On February 13, 2015, a federal court jury found that Jon Henery was not guilty of a hate crime attack at the Torch 2 club located in Boise. Although witnesses said that Henery and his co-defendant repeatedly uttered racial slurs at the alleged victim, the jury, after a two week trial, concluded that a hate crime did not occur. This was the first hate crime case ever prosecuted by the federal government in Idaho. Defense attorney Thomas Dominick represented Henery and said after the case that the federal case should not have been brought. “Lewis was beaten in a bar fight,” he said. “We’re grateful the jury was able to see through the mud thrown in this case.” Dominick said “It should have been a state (battery) case.”
At trial, Henery’s attorney produced evidence that Henery was not a racist and did not take action until he believed that his co-defendant and friend was out numbered two to one and needed his defense. Only then did Henery become involved in the altercation.

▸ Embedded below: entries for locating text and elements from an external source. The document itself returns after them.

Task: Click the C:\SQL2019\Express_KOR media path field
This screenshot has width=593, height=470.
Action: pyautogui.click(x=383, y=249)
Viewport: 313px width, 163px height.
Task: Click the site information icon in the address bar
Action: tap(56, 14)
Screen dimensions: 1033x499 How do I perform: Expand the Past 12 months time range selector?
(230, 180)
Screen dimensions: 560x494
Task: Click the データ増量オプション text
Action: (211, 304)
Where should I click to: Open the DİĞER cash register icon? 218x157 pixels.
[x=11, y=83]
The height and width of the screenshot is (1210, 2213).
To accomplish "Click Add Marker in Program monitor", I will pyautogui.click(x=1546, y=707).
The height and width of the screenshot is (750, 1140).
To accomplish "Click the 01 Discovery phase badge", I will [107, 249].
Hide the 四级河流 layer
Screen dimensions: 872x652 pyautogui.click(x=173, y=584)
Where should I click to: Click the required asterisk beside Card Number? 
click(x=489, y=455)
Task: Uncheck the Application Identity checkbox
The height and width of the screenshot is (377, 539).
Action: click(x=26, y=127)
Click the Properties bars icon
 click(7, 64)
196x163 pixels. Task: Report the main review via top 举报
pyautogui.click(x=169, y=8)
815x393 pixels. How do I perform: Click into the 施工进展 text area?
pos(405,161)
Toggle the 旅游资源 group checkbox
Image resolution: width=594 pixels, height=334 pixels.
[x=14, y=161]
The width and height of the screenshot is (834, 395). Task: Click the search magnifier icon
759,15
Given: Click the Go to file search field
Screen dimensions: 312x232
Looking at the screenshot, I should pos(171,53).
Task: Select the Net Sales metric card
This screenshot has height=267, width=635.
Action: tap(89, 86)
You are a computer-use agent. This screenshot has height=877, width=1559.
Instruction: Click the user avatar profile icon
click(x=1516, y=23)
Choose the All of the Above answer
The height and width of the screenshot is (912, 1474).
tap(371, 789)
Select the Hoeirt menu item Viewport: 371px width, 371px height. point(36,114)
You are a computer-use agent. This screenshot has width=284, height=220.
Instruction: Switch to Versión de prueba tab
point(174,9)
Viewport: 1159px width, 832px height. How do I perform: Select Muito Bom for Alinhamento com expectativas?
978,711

The federal government decided to prosecute Henery under the federal hate crime statute because the sentence that could have been imposed was up to 10 years, longer than a state case. Henery and his co-defendant were seen as trouble makers and the federal government wanted to send them away for a long time.
The allegations were investigated by the FBI, the local US Attorney’s Office, Ada County Prosecutors, Boise Police, and the gang unit.
An issue raised by defense counsel for Henery early on was the constitutionality of the Federal Hate Crimes Statute. The argument was made that the federal law was unconstitutional in violation of the Thirteenth Amendment to the United States Constitution. US District Judge B. Lynn Winmill rejected this argument and denied the motion to dismiss saying that case law upheld the constitutionality of the statute. The Thirteenth Amendment prohibits slavery or involuntary servitude. Dominick argued that states should prosecute these types of cases, not the federal government.